Aufgaben:
• 1. Gib den Abschnitt des Textauszugs von „Mit dem Wissen, was“ bis einschließlich „mein Umfeld falsch?“ wortgetreu wieder.
• 2. Stimmen diese Aussagen mit dem Textauszug überein? (a) Gwen Araujo fiel 2002 in Newark einem Gewaltverbrechen zum Opfer. (b) Der Film erzählt die Geschehnisse ohne Rückblenden. (c) Die schreibende Person wollte nie eine Beziehung mit Jungs eingehen. Beantworte jede Aussage mit Ja oder Nein und zitiere wörtlich die entscheidenden Worte.
• 3. Schreib den Textauszug über den Film „A Girl Like Me“ nach seinem letzten Satz weiter.

Textauszug:

____________

Letzte Nacht machte ich einen Fehler. Ich dachte, ich könnte mir noch, ganz unverbindlich, die ersten paar Minuten des Films „A Girl Like Me“ ansehen. Ein dokumentarischer Spielfilm über das Leben und vor allem den tragischen Tod von Gwen Araujo [1]. Im Prinzip kannte ich die Geschichte, dachte ich. Eine junge Transfrau, die 2002 im Californischen Newark einem transphoben [2] Gewaltverbrechen zum Opfer fiel. Der Film stellt die Geschehnisse bis zu ihrem schrecklichen Tod in Rückblenden aus dem Kontext der Gerichtsverhandlung gegen ihre vier männlichen Angreifer dar.

Mit dem Wissen, was passieren würde, war etwa die erste Hälfte des Films noch auszuhalten. Mehrere Rückblenden schilderten ihre Kindheit, die auf diese oder andere Art und Weise sicherlich alle Trans-Menschen sehr ähnlich erlebt haben. Die immer weiter reifende Gewissheit, einfach anders zu sein und das unstillbare Verlangen, dieser Andersartigkeit Ausdruck zu verleihen, führt sehr bald zu einem sich selbst verstärkenden innere und äußeren Konflikt. Die Außenwelt versteht sie nicht, lehnt sie ab, erkennt und akzeptiert sie nicht als das, was sie im Inneren ist und fühlt – ein junges Mädchen, mit allen Wünschen und Träumen, die junge Mädchen nunmal haben. Nur für sie waren sie nicht erreichbar und nicht lebbar. Jeder Versuch führt zu äußerer Ablehnung und wieder neuen Konflikten, bis sie sich selbst in Frage stellt, ja stellen muss. Bin ich falsch oder ist mein Umfeld falsch?

Selbst Betroffene sehen solche Schilderungen mit gemischten Gefühlen. Sie haben sehr oft ähnliches durchmachen müssen und identifizieren sich dadurch sehr stark mit einer solchen Person. So auch ich. Es kam mir alles auf die ein oder andere Art bekannt vor – abgesehen von dem Detail, dass ich nie eine Beziehung mit Jungs eingehen wollte. Doch alles andere? Oh ja! Die Selbstzweifel, gerade in der frühen Jugend, das Gefühl, falsch und einfach nur kaputt zu sein, das Hirn zermarternd, warum man diese Gefühle hat, warum ich? Und warum schien bei allen anderen alles so normal zu sein, nur bei mir nicht? Das Selbstwertgefühl geht gegen Null, das Selbstwusstsein gleich mit und man wird zum Spielball der „Normalen“. Kaum ein Tag vergeht, an dem man nicht gehänselt, ausgegrenzt, drangsaliert und ausgestoßen wird, wegen etwas, für das man nichts kann und das man selbst nicht beeinflussen oder steuern kann. Für alle anderen ist man das perfekte Opfer.

____________

Bereitgestellte Daten:
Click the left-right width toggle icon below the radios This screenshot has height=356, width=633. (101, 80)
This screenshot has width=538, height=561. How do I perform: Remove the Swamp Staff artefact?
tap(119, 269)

____________

Ergebnisse:
• 1.
Mit dem Wissen, was passieren würde, war etwa die erste Hälfte des Films noch auszuhalten. Mehrere Rückblenden schilderten ihre Kindheit, die auf diese oder andere Art und Weise sicherlich alle Trans-Menschen sehr ähnlich erlebt haben. Die immer weiter reifende Gewissheit, einfach anders zu sein und das unstillbare Verlangen, dieser Andersartigkeit Ausdruck zu verleihen, führt sehr bald zu einem sich selbst verstärkenden innere und äußeren Konflikt. Die Außenwelt versteht sie nicht, lehnt sie ab, erkennt und akzeptiert sie nicht als das, was sie im Inneren ist und fühlt – ein junges Mädchen, mit allen Wünschen und Träumen, die junge Mädchen nunmal haben. Nur für sie waren sie nicht erreichbar und nicht lebbar. Jeder Versuch führt zu äußerer Ablehnung und wieder neuen Konflikten, bis sie sich selbst in Frage stellt, ja stellen muss. Bin ich falsch oder ist mein Umfeld falsch?

• 2.
(a) Ja: „Eine junge Transfrau, die 2002 im Californischen Newark einem transphoben [2] Gewaltverbrechen zum Opfer fiel.“
(b) Nein: „Der Film stellt die Geschehnisse bis zu ihrem schrecklichen Tod in Rückblenden aus dem Kontext der Gerichtsverhandlung gegen ihre vier männlichen Angreifer dar.“
(c) Ja: „abgesehen von dem Detail, dass ich nie eine Beziehung mit Jungs eingehen wollte“

• 3.
Im Film spitzen sich langsam die Ereignisse zu. Die Konflikte werden drastischer, das Kind wird zum jungen Menschen, zu einer jungen Frau, die nicht anders kann, als ihrer Persönlichkeit Ausdruck zu verleihen – und dadurch endlich ein wenig Akzeptanz erfährt, doch damit auch angreifbarer wird. Ihr Körper ist nach wie vor männlich, doch sie lebt nun ihr Leben, wie es Ihrer Identität entspricht. Doch die Konflikte nehmen nicht ab, sie werden härter und gehen tiefer. Jetzt geht es nicht mehr nur um Äußerlichkeiten, sondern um Liebesaffären mit jungen Männern und den daraus resultierenden Problemen. Niemand weiß von ihrer Andersartigkeit – noch nicht. Ich kann es mitfühlen, wie Gwen in diesen Strudel gesogen wird. Gefangen im Konflikt zwischen Notlüge und Identität, zerrissen zwischen Identität und Realität.

Das Vorwissen über die Geschichte beginnt mir die Kehle zuzuschnüren.

Ich weiß nur zu gut, in welcher unmenschlichen Hölle sie nun gefangen ist. Eine Hölle ohne Ausweg und Hilfe. Als Ihre Mutter erfährt, welchen Problemen und teils tätlichen Angriffen Gwen tagtäglich ausgesetzt ist, beginnt sie zu verstehen und stellt sich endlich schützend vor sie und verteidigt sie in ihrer Familie.

Ich ringe mit den Tränen.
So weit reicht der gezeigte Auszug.